(Stored data)
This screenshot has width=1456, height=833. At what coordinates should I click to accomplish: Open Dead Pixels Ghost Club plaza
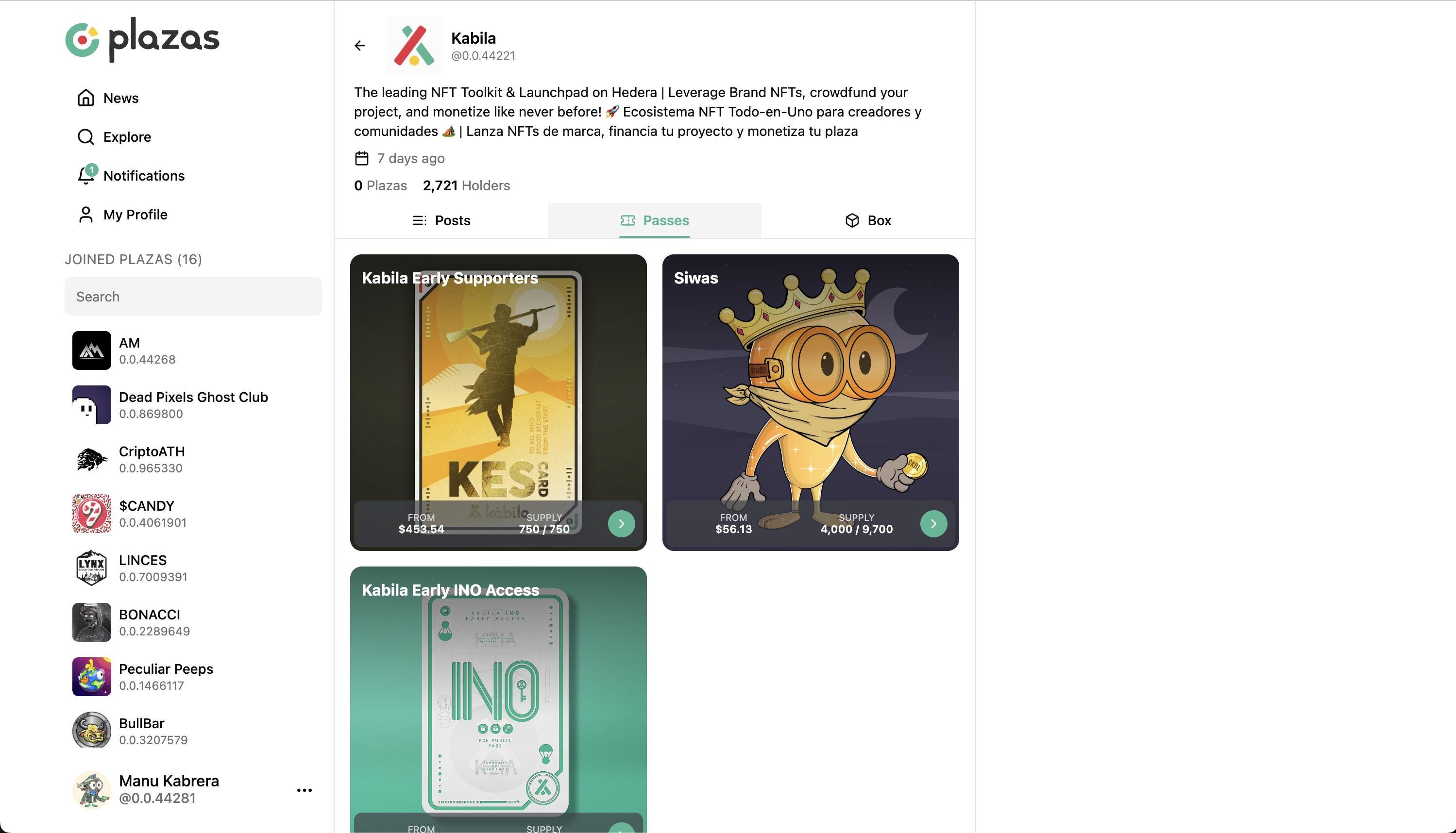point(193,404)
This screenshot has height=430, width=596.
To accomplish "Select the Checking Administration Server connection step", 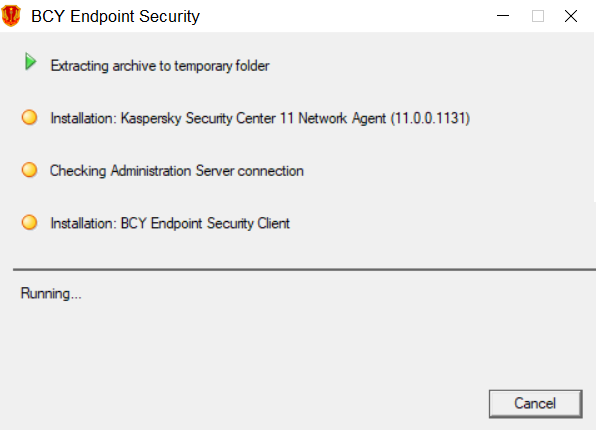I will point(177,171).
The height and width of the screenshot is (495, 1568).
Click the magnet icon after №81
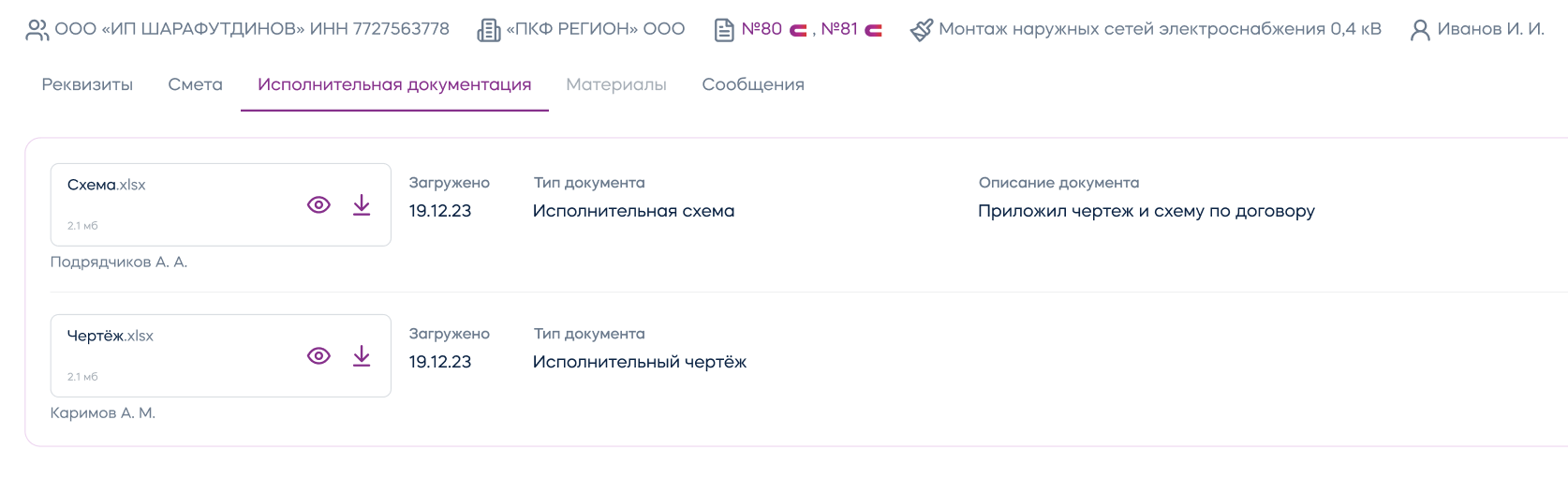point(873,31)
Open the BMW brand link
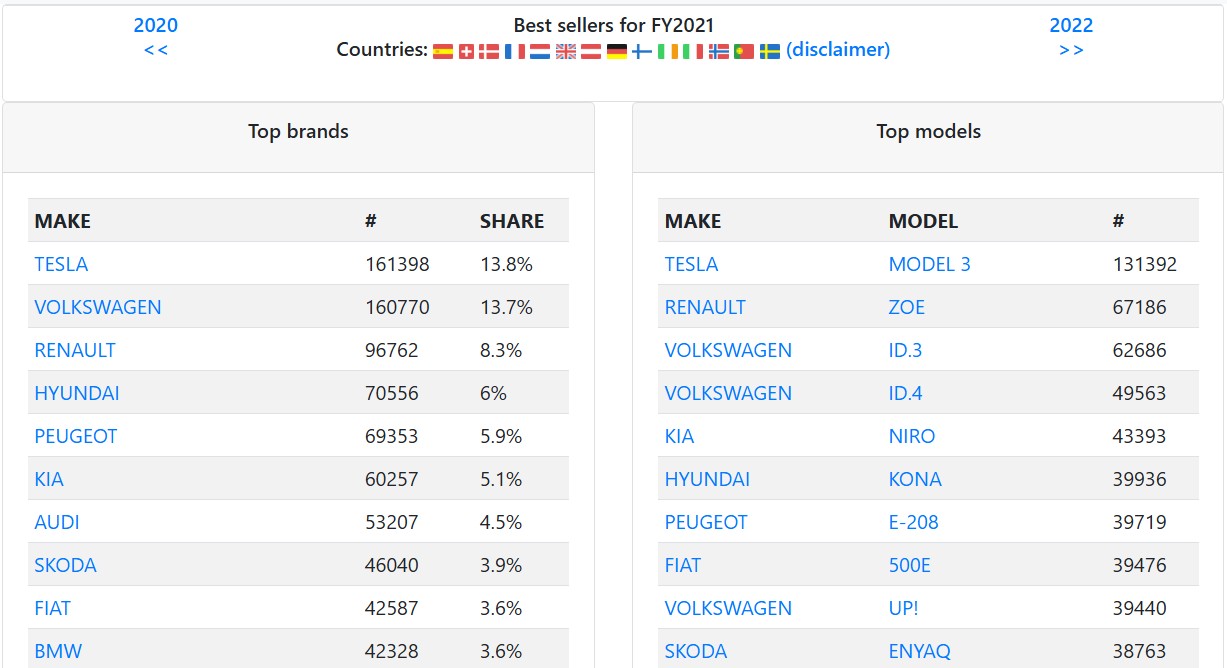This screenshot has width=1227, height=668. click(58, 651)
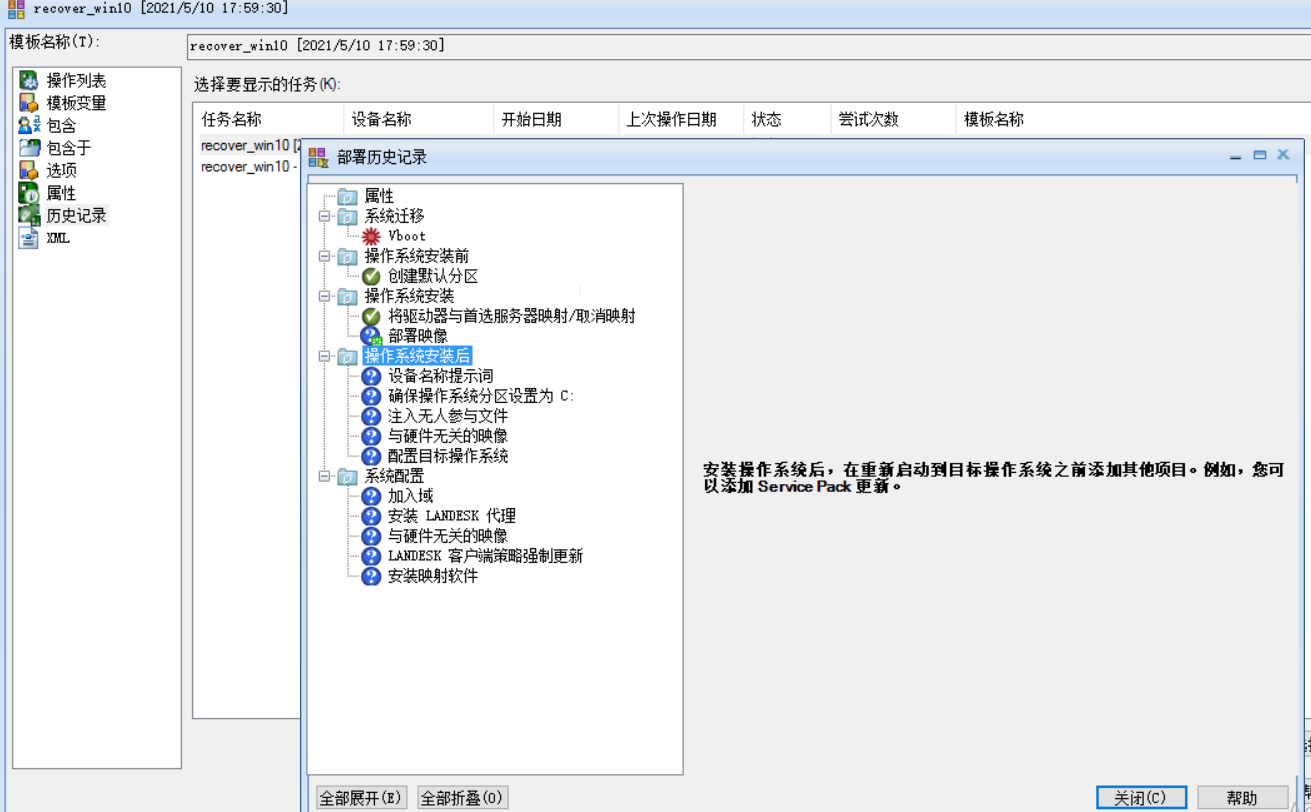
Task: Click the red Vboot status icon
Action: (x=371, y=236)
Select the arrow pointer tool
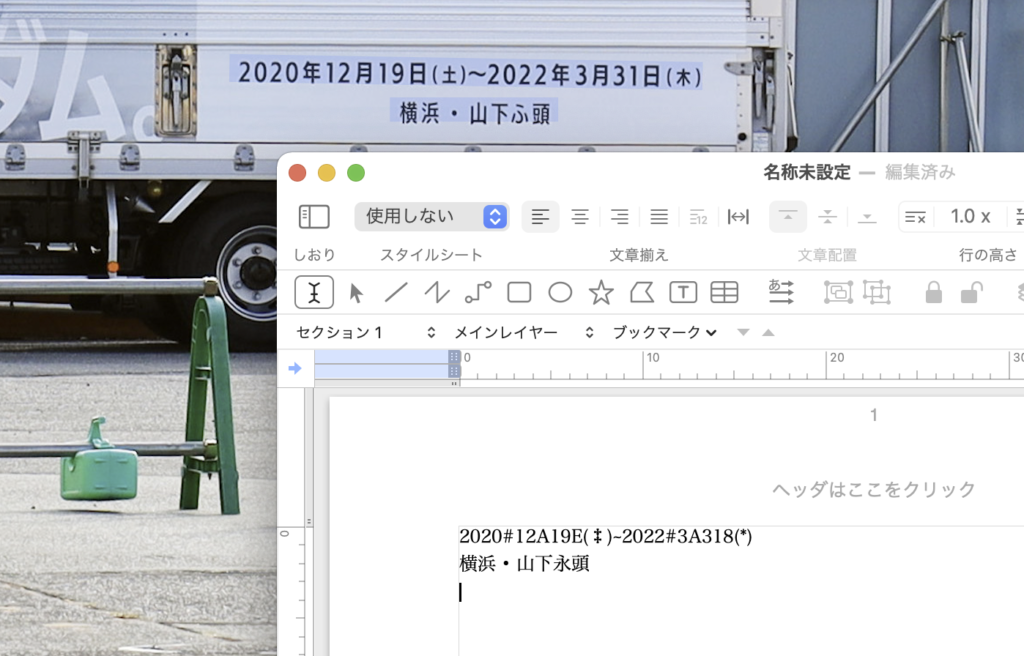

◆ EXERCISE GOAL: From the line with "The height and" through the final line of the records above, return each line exactly and nothing else. Pictures are to be skipped.

◆ OUTPUT BELOW:
The height and width of the screenshot is (495, 1568).
Click the magnet icon after №81
point(873,31)
Open the BMW brand link
This screenshot has width=1227, height=668. click(58, 651)
Task: Click the red Vboot status icon
Action: (x=371, y=236)
Select the arrow pointer tool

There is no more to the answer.